If you're a surgical trainee: learn to teleoperate, and start now. UCSD researchers reported that humanoid controls felt "more natural" than da Vinci's to operators not trained on specialized systems, suggesting the skill transfer from open surgery to humanoid teleoperation may be shorter than the existing da Vinci learning curve. Devices are coming faster than the training infrastructure.
If you hold ISRG stock: the threat is not that Surgie replaces da Vinci next year. Not even close. What matters is that the 100:1 cost ratio and the commodity-instrument model undermine the long-duration instrument lock-in that justifies Intuitive's valuation multiple. Watch for two signals.

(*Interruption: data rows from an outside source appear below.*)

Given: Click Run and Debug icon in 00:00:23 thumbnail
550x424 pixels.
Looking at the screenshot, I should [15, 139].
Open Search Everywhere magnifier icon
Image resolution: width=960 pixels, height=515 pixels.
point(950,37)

First, whether Unitree or a competitor announces a medical-grade humanoid variant with regulatory presubmission to FDA. Second, whether any health system in a low-regulatory-barrier country, such as India, Brazil, or the UAE, begins piloting humanoid-assisted surgery outside the US clearance framework. Either development would compress the timeline from decades to years. Pay attention.
Bottom Line
Two 60-pound, $16,000 humanoid robots completed the world's first in vivo surgeries, published in Nature, and the operating surgeon described the precision as comparable to a $1.6 million, 1,800-pound system that locks hospitals into $3,500-per-procedure proprietary instruments. Both procedures were preclinical, with a sample size of two, recalibrations that consumed extra hours, and a regulatory path that does not yet exist. None of that changes the arithmetic: for the capital cost of one da Vinci, you could deploy 100 Surgies, and five billion people lack access to safe surgical care because the tools are too expensive, too heavy, and too specialized to leave major medical centers. A robot that fits in a shipping crate and uses commodity instruments does not solve that problem today, but it fundamentally reframes the challenge from a resource constraint into an engineering problem. Engineering problems have a way of getting solved on a timeline that incumbents find uncomfortable.